Prerequisite: Upload training data to the US3 storage space and associate it with dataset management. For more details, see Dataset Management.
-
Parameter Configuration
The platform currently supports the LoRA fine-tuning method, which updates only the low-rank portion of the parameters during training, requiring fewer computing resources and speeding up the training process.
Supported parameter configurations are as follows:
Parameter Name Parameter Description Initial Learning Rate A hyperparameter for updating weights during gradient descent. Training Rounds Controls the number of iterations during training. The Epoch size can be adjusted based on data scale. Batch Size Represents the data step size for updating model parameters during training. It’s the amount of data the model processes before updating the parameters once. Maximum Sample Size The maximum number of samples for each dataset. Computation Type Whether to use mixed precision training, such as FP16, BF16, FP32, etc. CheckPoint Save Interval The interval Step number for saving Checkpoints during training. Maximum CheckPoint Saves The number of Checkpoints to save at the end of training. Saving Checkpoints can increase the training time. Log Save Interval The interval step for saving logs. Truncation Length The maximum length of a single training data sample. Exceeding this length will result in automatic truncation. Learning Rate Scheduler Used to adjust how the learning rate changes during training. Validation Set Ratio The percentage of the validation set out of the total samples. Use Flash Attention - LoRA Rank Value The rank size during LoRA training, affecting the degree of influence of LoRa’s internal data on the model. A larger rank indicates a greater influence. Choose an appropriate rank based on the data volume. LoRA Scaling Factor The scaling factor in LoRa training, used to adjust the initial training weights to make them closer to or consistent with pre-trained weights. LoRA Random Dropout The rate of randomly dropping or ignoring neurons during training to prevent overfitting and enhance the model’s generalization ability. LoRA+ Learning Rate Ratio The multiplier for the learning rate of matrix B in LoRA+. -
Output Configuration
Configure the storage path for the completed model after training. Currently, only the storage space of North China 2 US3 is supported.
-
Confirm Configuration
Reconfirm the configured information and billing details. Once confirmed, the training task can be submitted, and the platform will automatically allocate the training resources.
-
View & Manage Tasks
In the task list, you can view the real-time status of the fine-tuning tasks (including running status, token count, training duration, Loss graph, etc.).
Operations available for tasks include: Details, Terminate, Copy, Delete, Publish
Details: View the running condition of the task, including training status, estimated time, token count, Loss graph, etc.
Terminate: When the task Loss graph shows anomalies, you can perform the “Terminate” operation to stop the current task, free computing resources, and stop billing.
Copy: Copy the current task instance.
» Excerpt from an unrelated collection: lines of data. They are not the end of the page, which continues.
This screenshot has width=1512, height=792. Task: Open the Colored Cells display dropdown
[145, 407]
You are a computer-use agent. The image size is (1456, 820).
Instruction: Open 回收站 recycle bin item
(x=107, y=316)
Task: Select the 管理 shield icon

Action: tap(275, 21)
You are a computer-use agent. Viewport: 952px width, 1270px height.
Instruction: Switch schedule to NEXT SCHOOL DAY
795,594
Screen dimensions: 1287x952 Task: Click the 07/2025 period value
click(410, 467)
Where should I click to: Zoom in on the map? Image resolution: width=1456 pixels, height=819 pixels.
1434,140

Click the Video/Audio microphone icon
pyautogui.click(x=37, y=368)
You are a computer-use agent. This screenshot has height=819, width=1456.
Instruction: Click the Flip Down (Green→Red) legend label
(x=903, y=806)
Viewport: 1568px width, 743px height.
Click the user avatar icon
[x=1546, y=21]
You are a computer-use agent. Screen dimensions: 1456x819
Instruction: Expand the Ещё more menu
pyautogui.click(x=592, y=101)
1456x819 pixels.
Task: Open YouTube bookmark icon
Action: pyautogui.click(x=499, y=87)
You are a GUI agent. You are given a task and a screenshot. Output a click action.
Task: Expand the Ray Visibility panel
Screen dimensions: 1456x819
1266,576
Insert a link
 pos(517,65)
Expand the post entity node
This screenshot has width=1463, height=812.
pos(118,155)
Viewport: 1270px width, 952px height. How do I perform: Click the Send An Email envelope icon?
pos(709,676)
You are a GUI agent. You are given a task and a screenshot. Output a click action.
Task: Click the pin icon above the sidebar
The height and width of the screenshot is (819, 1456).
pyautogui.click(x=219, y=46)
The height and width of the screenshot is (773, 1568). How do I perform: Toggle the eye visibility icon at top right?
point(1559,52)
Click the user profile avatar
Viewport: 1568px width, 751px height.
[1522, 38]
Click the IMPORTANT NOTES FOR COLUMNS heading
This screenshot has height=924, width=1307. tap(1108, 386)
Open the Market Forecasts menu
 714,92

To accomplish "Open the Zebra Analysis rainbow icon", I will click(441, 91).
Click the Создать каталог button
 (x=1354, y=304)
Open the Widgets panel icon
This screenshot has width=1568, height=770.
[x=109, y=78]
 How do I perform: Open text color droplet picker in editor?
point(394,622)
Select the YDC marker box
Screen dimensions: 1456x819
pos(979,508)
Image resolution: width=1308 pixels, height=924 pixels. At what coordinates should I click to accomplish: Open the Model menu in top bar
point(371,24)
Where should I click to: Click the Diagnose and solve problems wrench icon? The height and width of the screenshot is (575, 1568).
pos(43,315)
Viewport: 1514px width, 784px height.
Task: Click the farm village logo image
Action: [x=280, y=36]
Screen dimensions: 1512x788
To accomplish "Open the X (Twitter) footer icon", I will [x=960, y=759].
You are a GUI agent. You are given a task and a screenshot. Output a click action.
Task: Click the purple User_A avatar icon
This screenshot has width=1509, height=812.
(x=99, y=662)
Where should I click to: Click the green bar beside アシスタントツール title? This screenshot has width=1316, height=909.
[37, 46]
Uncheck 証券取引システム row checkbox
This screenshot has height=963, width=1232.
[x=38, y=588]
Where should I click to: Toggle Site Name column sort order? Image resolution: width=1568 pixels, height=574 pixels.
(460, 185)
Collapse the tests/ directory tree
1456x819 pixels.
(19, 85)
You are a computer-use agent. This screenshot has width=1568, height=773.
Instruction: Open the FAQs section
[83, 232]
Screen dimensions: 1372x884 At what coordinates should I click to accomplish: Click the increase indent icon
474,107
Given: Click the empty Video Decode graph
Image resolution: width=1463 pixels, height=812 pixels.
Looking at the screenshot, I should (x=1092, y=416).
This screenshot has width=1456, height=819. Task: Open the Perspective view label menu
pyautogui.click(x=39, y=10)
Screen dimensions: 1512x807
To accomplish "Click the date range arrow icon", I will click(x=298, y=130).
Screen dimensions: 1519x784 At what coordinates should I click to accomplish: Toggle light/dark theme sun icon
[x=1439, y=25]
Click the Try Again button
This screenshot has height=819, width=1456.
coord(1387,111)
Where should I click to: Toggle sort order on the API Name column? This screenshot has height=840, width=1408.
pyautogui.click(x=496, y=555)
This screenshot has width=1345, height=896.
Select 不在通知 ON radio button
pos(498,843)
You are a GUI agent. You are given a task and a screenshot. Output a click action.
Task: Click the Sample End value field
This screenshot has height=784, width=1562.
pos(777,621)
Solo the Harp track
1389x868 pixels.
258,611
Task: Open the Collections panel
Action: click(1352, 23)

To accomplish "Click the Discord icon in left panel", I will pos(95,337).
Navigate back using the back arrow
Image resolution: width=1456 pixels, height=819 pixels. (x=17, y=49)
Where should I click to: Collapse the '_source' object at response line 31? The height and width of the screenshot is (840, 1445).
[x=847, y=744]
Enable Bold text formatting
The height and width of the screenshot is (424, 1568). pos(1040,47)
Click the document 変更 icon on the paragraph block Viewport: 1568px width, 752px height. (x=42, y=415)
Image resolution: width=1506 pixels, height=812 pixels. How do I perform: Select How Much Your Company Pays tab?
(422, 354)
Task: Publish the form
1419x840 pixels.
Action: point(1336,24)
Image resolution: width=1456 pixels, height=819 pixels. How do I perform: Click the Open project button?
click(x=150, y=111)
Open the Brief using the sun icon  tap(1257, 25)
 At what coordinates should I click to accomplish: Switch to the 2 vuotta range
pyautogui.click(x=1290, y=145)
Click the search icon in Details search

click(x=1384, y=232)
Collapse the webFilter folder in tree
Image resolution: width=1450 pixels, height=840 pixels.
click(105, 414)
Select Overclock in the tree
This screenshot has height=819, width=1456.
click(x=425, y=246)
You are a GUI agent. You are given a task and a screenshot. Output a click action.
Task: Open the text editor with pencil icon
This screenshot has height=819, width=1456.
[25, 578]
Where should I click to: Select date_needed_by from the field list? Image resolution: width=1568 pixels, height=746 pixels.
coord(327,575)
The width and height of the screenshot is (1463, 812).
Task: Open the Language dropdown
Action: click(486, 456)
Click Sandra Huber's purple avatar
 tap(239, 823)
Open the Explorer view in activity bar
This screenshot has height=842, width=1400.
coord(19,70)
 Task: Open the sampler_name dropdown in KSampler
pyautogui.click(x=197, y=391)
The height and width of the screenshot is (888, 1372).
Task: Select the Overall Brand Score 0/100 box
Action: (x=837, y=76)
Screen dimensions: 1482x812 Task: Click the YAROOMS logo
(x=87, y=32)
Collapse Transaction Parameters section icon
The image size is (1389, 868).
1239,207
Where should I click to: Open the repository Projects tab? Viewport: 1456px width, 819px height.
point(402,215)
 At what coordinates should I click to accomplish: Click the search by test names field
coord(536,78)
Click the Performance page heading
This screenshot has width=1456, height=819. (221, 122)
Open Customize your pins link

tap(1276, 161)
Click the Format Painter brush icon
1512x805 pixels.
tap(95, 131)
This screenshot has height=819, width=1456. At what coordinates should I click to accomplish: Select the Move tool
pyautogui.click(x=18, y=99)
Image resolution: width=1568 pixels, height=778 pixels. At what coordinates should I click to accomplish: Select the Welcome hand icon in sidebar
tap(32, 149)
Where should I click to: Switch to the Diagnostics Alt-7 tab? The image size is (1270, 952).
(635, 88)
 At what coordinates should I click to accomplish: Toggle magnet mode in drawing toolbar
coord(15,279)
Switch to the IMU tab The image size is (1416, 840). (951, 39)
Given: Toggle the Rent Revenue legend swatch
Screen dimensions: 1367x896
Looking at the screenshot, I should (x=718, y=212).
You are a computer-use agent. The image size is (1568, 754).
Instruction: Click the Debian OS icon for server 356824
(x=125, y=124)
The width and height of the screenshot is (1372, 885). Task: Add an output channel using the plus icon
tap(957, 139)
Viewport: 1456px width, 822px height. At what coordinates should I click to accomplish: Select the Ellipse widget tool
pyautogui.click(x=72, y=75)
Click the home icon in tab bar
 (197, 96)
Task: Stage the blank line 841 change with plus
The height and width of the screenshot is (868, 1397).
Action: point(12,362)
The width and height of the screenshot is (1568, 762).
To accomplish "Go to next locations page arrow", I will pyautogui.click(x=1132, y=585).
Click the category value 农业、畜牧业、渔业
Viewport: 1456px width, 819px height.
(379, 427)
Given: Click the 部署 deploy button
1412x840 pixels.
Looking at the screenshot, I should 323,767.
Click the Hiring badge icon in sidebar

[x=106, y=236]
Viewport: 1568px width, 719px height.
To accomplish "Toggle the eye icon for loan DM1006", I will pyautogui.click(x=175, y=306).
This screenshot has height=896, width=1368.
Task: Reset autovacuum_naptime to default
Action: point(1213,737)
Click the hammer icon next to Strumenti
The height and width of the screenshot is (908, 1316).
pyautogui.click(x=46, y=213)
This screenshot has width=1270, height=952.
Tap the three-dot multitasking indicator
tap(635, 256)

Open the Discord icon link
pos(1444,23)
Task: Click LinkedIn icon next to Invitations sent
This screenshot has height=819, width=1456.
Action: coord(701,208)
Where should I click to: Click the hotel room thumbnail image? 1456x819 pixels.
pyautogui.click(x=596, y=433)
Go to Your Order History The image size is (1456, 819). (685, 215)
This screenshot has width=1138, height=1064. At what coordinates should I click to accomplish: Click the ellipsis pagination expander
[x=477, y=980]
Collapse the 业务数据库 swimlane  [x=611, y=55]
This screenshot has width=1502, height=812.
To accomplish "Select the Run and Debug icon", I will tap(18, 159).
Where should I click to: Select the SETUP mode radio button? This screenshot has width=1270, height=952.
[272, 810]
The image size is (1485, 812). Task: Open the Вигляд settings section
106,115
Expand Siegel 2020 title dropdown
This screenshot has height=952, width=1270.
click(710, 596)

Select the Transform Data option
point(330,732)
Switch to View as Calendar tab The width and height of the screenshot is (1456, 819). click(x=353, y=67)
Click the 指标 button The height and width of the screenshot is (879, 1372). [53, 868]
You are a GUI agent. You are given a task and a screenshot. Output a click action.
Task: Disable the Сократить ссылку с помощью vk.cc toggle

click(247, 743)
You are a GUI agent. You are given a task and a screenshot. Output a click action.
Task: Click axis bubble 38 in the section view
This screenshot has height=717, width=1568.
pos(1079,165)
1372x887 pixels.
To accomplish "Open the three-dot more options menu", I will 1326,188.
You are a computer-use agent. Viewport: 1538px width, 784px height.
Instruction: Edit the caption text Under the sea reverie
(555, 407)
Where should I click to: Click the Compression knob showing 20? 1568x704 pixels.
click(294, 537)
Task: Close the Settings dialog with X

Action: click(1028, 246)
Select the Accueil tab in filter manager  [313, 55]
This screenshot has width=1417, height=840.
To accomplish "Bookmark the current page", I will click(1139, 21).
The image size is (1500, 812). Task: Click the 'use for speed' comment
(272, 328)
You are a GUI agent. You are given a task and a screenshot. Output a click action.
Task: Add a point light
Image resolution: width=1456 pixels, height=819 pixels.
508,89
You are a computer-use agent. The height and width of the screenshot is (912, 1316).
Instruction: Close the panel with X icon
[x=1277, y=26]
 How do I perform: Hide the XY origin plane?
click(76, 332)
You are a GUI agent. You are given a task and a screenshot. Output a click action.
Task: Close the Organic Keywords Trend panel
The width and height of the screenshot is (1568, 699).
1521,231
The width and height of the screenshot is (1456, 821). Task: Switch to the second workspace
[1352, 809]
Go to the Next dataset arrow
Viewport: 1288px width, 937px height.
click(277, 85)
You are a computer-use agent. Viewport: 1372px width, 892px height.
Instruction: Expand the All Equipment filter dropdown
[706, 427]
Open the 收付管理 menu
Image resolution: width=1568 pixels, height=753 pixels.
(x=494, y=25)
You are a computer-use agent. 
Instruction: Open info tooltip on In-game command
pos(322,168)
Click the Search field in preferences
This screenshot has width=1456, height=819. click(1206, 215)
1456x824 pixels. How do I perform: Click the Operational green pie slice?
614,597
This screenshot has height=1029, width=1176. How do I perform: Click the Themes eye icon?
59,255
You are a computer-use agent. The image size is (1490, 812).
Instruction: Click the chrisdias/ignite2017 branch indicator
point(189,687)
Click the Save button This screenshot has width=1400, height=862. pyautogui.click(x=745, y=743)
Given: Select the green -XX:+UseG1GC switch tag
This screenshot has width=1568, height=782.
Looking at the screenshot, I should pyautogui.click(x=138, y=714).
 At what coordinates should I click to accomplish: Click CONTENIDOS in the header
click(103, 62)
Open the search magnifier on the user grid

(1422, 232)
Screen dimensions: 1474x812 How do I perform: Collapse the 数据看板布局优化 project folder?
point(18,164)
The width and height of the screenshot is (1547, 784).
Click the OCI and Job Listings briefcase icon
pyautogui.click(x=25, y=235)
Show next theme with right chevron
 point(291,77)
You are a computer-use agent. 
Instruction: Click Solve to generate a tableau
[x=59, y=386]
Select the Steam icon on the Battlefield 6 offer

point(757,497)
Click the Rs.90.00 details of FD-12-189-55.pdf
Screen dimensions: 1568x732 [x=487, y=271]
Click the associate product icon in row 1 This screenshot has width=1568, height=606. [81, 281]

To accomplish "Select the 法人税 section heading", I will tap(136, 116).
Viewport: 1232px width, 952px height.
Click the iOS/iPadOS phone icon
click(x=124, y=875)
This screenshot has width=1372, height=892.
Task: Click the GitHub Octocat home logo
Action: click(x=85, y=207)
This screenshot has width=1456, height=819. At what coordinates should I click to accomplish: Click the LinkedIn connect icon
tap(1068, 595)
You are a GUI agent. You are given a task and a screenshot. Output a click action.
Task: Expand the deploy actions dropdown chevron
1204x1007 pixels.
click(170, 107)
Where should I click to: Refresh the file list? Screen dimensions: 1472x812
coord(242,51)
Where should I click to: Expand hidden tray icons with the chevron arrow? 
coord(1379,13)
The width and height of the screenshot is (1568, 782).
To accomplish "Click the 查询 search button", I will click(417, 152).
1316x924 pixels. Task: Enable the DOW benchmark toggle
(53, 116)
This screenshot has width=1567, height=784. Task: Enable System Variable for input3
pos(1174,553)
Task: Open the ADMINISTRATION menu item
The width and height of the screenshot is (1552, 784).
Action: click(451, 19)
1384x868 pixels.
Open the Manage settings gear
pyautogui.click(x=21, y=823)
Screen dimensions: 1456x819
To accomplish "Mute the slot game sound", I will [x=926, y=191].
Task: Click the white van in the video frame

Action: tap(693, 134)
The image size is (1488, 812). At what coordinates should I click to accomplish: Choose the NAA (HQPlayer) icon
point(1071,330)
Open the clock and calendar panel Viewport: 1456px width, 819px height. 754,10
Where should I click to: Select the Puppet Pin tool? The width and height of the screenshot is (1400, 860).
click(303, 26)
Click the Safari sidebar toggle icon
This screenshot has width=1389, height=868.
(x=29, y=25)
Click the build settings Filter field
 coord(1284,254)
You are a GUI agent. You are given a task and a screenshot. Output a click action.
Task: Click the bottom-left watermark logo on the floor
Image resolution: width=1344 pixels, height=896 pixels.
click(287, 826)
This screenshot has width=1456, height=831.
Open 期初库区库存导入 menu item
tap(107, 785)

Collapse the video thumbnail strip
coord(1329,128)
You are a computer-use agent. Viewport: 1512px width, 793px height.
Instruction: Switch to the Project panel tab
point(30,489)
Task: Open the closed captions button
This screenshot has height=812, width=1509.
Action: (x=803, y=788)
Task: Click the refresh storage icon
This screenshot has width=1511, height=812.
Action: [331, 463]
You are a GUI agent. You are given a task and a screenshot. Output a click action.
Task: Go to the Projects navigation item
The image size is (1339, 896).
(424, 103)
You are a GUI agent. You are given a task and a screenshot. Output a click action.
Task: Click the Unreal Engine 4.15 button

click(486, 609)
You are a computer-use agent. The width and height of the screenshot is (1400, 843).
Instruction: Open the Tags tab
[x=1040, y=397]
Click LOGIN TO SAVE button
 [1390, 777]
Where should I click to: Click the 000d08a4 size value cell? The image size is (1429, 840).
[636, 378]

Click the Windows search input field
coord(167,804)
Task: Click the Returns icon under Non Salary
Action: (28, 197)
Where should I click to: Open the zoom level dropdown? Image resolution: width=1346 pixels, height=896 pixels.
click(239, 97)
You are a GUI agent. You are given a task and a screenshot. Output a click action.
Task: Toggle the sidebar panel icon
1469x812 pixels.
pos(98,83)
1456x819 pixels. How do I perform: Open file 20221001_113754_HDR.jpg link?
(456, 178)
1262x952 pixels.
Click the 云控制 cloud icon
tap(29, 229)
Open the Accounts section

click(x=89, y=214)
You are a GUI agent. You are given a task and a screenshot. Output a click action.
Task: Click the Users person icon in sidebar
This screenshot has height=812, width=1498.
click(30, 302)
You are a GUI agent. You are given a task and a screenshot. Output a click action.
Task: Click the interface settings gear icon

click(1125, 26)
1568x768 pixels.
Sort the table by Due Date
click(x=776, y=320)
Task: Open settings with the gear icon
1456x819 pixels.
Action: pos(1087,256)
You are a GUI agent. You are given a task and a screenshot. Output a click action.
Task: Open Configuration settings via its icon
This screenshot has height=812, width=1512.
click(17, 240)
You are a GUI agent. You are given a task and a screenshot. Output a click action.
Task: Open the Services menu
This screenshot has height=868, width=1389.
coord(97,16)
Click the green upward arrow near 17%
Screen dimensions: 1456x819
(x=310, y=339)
After copying, it will redirect to a new creation page with the parameters carried over. Adjust the parameters to create a new fine-tune task.
Delete: Delete tasks that either failed, have completed, or have been terminated.
Publish: You can publish completed training tasks. During publishing, select a specific checkpoint step for model deployment. The successfully published model will be automatically stored in “Model Management” for subsequent service deployment.